Phase 3: Deploying the Solution
Not all solutions need to be fully-integrated at the product software level. Some solutions can reliably exist as a local script that is run on-demand, while other solutions can be local scripts that live on the cloud to be run on-demand, while still other solutions can be part of an ETL process populating data tables that can be queried by a technical end user or delivered in a digestable client-facing manner. What this solution looks like should have been part of the Scoping phase. Without a serious plan or a reasonable considerations for what “done” means, it is possible for high quality data analysis work to be ultimately unusable because the end user is unable to have the solution run. If a software engineering team is going to be needed then appropriate time and resources should be allocated. Not all data analysts / scientists are software engineers, even though there may be significant overlap in programming ability and a common understanding of the roles. If a trader needs a local solution, then they probably just need to have a local environment set up so that model can be updated and run and odds are only minimal engineering effort would be needed. If however, a fully-specified web interface with two-factor authentication, and customized user settings are needed, then this becomes a much larger effort requiring the coordination of staff across multiple disciplines and roles.
Summary and Other Matters
While this is a high level outline for what a data science process should look like, there are plenty more details. Enough so, that a book could be written.

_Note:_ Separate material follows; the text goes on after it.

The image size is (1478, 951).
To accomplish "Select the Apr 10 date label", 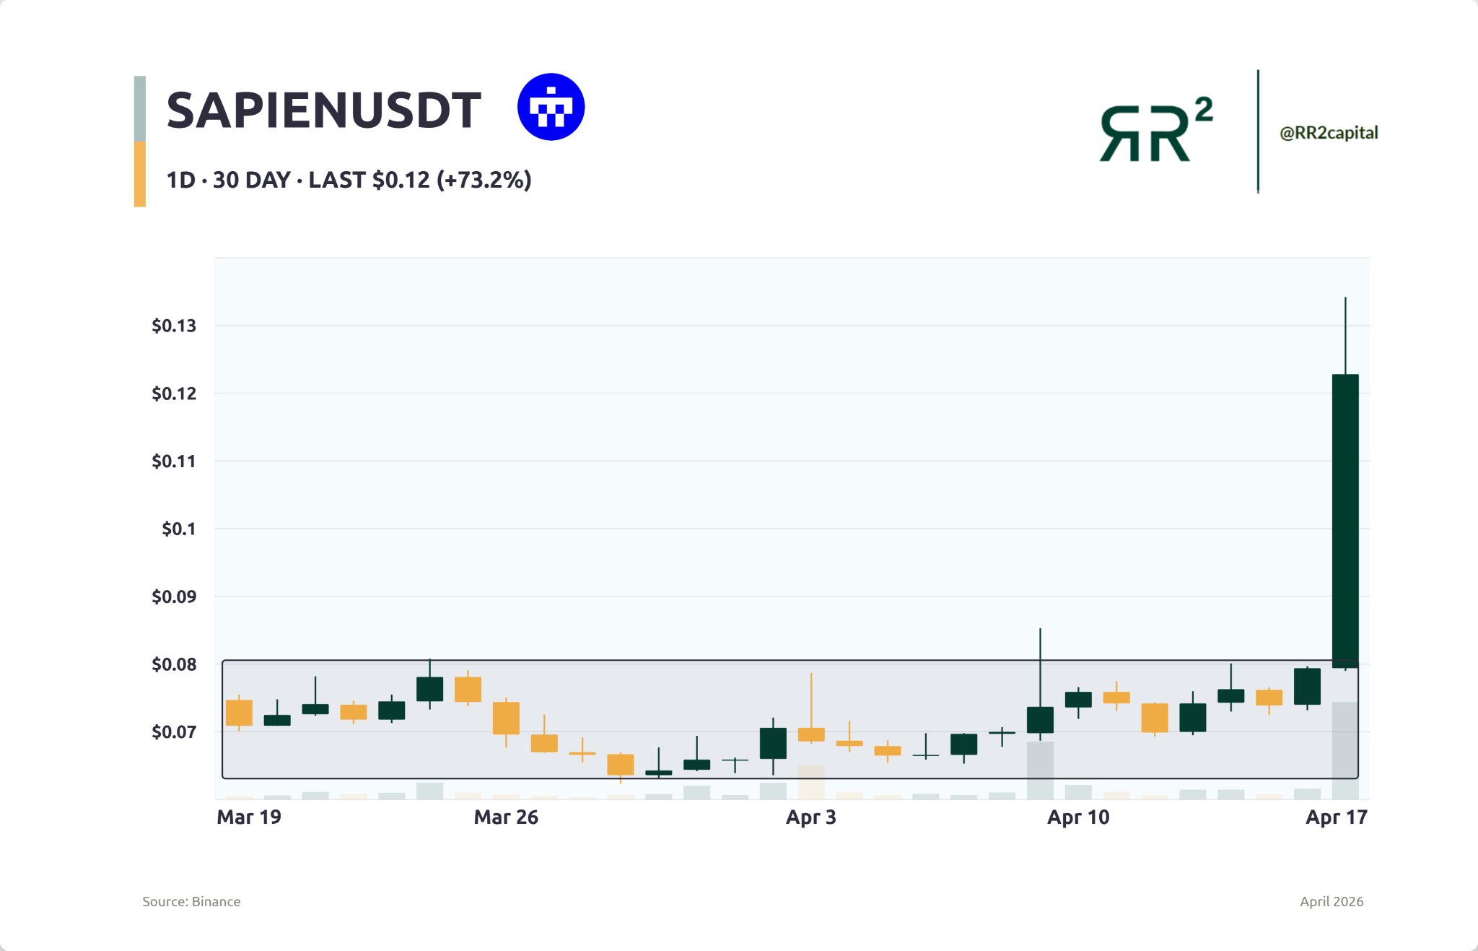I will coord(1078,817).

Additionally, these thoughts represent one philosophy. What works and what doesn’t can also depend on the area of research and the risk being taken. For example, algorithmic solutions for health care should likely go through extreme scrutiny and have strong regulatory oversight especially if the consequences of output from models could have life or death implications. On the other hand, if we’re trying to determine if a player will buy the Helmet of the Stars or the Undying Boots of Doom for $7.99, the modeling and data assumptions can be a little more cavalier. Similarly, in the financial markets, a model-developed trading strategy that assumes that the sums of money being traded are not appreciable percentages of the overall trade volume, can have catastrophic consequences if, in fact, the opposite is true.
And more can be found in the links earlier in this article.
I tangentially mentioned ethical concerns when discussing bias in data. Ethics in AI is a large topic of discussion as is concern about user privacy (and right to privacy). Whether something can be modeled is different from whether something should be modeled. Facial recognition and its use by federal, state, and local governments as well as by law enforcement or military is a hot, click-driving topic. However, other less overt, but no less worrisome uses come in the form of user targeting for government propaganda directed at its own citizens or those of other nations [a form of information warfare]. There may very well be a hierarchy of ethics, but these examples should give a flavor for some of the more egregious uses of data.